> YOUR ASSIGNMENT
Among the entries below, find the lines that contain the string "arrow". State only how many there are.

BEGIN ENTRIES PROVIDED

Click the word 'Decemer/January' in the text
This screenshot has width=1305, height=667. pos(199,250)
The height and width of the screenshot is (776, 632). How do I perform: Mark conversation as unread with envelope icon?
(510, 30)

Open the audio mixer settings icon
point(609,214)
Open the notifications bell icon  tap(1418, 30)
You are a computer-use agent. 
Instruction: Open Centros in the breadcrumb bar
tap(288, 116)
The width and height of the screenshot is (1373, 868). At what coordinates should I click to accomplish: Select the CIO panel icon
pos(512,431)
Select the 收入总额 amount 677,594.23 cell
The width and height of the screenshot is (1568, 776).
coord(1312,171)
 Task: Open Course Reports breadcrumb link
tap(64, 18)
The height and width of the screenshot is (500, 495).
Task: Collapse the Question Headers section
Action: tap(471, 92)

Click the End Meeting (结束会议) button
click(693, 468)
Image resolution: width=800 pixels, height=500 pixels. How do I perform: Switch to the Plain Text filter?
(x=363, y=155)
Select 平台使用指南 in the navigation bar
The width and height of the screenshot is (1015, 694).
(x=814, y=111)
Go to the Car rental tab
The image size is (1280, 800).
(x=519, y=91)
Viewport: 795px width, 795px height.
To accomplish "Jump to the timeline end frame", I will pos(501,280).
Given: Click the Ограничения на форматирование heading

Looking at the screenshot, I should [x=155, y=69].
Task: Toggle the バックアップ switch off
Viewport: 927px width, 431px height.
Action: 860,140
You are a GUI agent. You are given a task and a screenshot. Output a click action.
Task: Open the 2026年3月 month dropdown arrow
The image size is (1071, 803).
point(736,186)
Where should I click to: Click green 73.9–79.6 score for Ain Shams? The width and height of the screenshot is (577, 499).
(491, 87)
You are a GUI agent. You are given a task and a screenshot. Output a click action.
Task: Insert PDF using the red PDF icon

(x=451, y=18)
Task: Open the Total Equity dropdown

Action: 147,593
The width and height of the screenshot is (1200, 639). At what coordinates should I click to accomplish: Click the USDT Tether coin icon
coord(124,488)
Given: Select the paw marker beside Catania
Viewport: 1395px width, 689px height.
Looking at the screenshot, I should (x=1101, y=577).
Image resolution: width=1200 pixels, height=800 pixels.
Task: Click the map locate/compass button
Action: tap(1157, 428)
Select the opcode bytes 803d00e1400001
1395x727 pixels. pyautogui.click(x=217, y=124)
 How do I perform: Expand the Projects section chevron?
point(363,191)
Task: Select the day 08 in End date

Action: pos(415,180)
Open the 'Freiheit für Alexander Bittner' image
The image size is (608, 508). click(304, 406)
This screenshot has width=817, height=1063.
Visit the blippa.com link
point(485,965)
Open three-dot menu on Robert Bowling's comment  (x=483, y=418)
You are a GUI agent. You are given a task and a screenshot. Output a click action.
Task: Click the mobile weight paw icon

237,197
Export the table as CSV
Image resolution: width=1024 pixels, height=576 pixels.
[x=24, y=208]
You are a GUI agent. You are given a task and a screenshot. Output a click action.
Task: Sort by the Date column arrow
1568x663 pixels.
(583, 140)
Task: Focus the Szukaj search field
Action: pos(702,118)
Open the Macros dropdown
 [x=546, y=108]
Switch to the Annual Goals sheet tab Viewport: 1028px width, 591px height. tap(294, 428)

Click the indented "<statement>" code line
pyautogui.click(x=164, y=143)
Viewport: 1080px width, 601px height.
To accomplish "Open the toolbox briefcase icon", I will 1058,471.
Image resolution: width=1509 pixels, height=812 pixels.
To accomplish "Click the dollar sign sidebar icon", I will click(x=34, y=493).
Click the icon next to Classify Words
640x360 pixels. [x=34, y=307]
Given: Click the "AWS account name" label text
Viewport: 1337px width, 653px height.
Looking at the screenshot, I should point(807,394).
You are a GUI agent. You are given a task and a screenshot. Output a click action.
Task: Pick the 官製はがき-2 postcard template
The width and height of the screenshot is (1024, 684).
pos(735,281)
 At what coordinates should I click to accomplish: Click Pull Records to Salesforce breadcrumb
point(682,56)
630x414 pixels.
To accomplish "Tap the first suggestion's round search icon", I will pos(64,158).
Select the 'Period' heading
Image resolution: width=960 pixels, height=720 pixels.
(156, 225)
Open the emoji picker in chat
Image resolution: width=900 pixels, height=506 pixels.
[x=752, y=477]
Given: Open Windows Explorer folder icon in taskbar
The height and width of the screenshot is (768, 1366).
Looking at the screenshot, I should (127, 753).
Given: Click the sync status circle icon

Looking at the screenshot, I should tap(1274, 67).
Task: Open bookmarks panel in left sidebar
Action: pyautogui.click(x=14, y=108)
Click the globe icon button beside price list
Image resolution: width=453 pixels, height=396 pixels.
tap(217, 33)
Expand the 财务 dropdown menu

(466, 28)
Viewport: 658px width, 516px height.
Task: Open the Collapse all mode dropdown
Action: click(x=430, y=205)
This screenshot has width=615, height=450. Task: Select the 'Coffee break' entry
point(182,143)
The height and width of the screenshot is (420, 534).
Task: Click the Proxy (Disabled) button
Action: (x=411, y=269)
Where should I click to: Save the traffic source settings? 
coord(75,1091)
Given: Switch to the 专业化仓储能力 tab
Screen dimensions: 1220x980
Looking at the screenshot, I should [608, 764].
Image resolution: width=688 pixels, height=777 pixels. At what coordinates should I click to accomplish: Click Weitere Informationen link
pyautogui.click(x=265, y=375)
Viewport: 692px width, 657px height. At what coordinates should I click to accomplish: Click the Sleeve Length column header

END ENTRIES PROVIDED

> SOLUTION TO THIS PROBLEM
2